=== Task goal ===
Which lines in the records below contain the string "group"? Gather every such line and copy it out.

=== Supplied data ===

--- START ---

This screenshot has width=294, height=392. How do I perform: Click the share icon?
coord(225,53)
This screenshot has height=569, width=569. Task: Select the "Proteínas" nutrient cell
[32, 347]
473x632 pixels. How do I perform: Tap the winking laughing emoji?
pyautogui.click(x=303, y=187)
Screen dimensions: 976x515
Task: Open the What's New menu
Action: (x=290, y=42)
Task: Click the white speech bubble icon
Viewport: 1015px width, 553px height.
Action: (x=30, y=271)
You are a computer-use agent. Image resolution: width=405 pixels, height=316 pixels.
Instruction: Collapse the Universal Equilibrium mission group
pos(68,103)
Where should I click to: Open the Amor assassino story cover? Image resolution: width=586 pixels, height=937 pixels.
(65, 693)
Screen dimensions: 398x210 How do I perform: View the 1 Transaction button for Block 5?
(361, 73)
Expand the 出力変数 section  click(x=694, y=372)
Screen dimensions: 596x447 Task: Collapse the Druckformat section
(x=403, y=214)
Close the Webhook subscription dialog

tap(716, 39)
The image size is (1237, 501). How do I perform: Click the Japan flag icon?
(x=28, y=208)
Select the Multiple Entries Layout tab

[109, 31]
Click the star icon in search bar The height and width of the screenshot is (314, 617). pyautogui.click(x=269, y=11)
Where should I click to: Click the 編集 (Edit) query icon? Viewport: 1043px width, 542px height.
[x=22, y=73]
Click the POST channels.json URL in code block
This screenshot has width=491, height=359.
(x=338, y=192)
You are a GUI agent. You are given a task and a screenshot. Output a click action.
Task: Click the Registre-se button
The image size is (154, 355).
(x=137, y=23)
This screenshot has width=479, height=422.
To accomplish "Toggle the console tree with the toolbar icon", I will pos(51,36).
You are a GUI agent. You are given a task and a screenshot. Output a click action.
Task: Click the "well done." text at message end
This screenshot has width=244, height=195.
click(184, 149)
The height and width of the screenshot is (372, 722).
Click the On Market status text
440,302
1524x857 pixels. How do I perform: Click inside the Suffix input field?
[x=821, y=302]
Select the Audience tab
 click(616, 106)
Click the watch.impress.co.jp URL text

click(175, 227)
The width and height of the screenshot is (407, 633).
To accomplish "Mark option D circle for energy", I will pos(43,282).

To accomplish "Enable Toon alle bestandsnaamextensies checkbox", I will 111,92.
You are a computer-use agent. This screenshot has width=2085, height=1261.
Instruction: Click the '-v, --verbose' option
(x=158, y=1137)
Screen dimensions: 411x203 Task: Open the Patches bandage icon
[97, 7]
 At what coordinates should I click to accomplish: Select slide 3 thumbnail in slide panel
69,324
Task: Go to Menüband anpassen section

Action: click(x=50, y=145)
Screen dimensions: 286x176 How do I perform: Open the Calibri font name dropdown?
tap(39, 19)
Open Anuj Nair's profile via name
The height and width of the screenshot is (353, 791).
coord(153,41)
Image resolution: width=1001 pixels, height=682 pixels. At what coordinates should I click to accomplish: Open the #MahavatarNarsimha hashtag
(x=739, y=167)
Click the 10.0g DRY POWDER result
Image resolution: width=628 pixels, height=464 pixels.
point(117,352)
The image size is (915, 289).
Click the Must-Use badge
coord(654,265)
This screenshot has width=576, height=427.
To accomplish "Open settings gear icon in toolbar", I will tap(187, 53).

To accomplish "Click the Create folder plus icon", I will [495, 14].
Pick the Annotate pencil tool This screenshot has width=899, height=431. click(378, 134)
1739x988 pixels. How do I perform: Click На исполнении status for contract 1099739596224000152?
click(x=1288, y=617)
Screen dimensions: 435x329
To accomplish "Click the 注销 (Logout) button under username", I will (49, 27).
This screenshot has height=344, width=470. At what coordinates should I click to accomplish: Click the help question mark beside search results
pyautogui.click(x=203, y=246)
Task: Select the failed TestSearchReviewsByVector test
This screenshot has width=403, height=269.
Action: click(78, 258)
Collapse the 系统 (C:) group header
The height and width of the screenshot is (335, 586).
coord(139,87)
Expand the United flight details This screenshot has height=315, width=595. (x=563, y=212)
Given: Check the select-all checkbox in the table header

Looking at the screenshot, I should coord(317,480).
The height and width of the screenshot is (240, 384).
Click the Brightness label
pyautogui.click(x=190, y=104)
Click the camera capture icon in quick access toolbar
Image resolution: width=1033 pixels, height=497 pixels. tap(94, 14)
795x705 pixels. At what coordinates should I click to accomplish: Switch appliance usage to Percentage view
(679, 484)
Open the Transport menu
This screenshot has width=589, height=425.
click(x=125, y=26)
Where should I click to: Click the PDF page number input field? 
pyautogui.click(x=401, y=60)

--- END ---

=== Full output ===
Instruction: Collapse the Universal Equilibrium mission group
Collapse the 系统 (C:) group header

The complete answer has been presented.